## SOURCE MATERIAL
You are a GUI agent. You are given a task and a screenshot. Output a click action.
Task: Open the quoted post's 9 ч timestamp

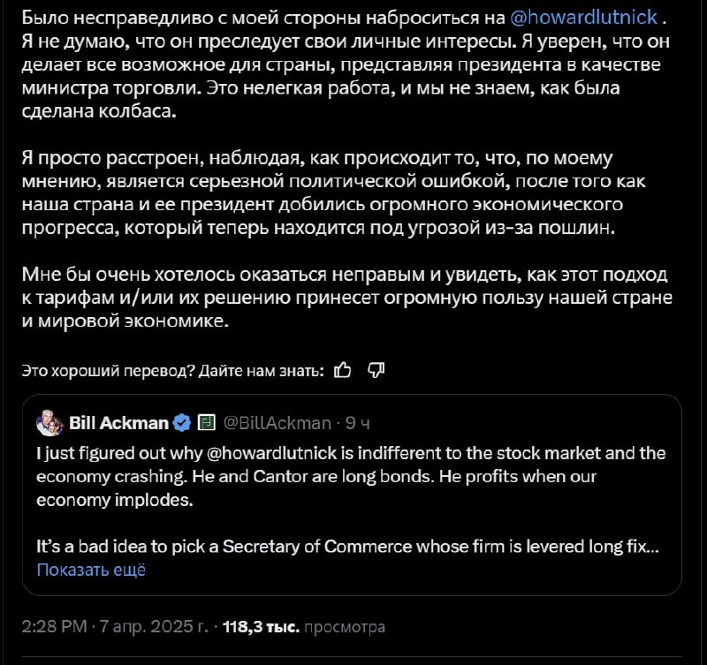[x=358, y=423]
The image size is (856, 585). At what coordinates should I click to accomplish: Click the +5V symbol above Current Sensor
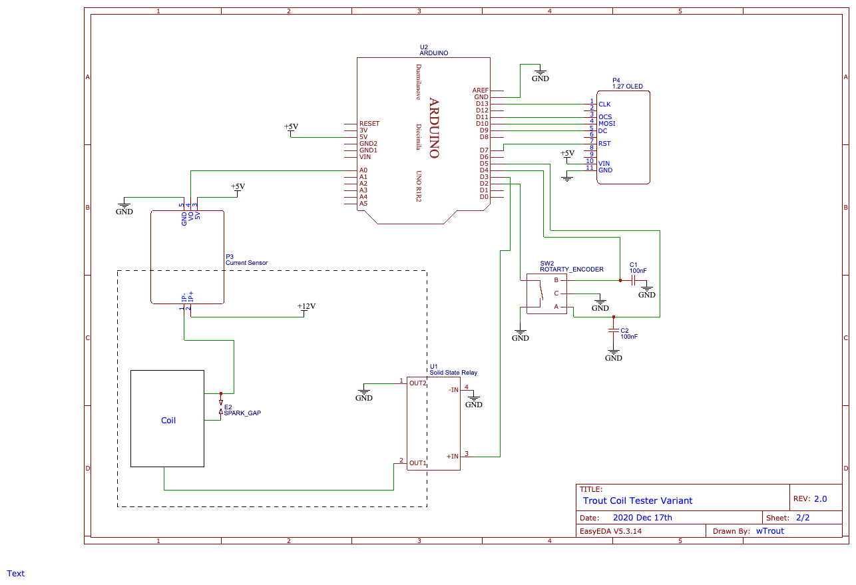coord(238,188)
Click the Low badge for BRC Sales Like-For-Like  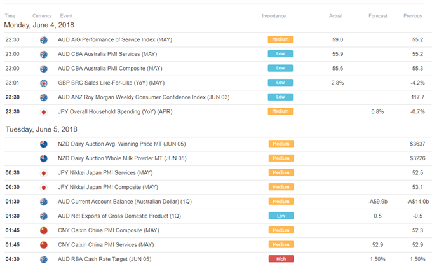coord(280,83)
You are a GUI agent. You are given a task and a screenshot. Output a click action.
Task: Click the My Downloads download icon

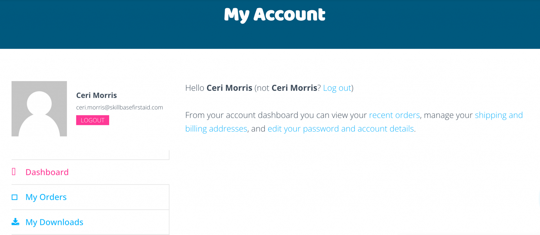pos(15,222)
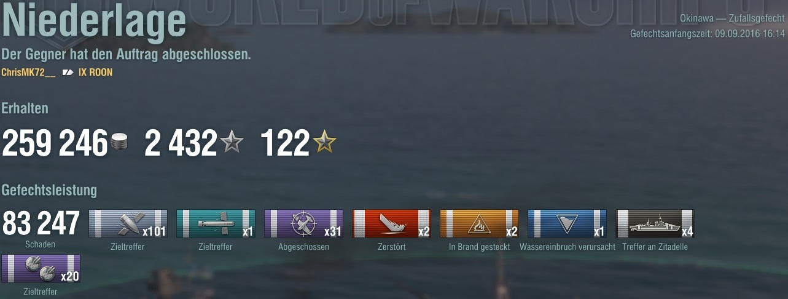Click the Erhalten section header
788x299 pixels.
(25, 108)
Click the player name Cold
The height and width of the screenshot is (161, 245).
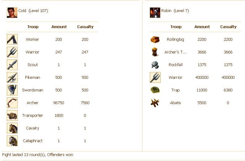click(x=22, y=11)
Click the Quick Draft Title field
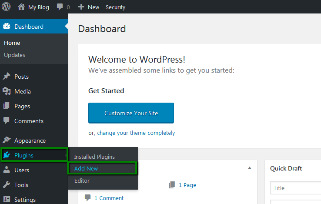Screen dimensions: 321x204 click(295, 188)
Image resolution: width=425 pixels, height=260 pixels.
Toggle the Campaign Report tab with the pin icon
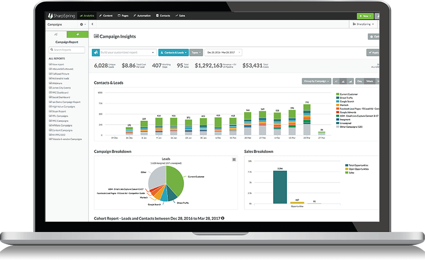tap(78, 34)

## TASK BRIEF
Only the lines from the one containing "The height and" through the last line of the data belong in the copy, both included and reproduced exactly. Pictures do not.

## EXERCISE SOLUTION
The height and width of the screenshot is (161, 245).
click(x=22, y=11)
Click the Quick Draft Title field
Screen dimensions: 321x204 click(295, 188)
Image resolution: width=425 pixels, height=260 pixels.
Toggle the Campaign Report tab with the pin icon
tap(78, 34)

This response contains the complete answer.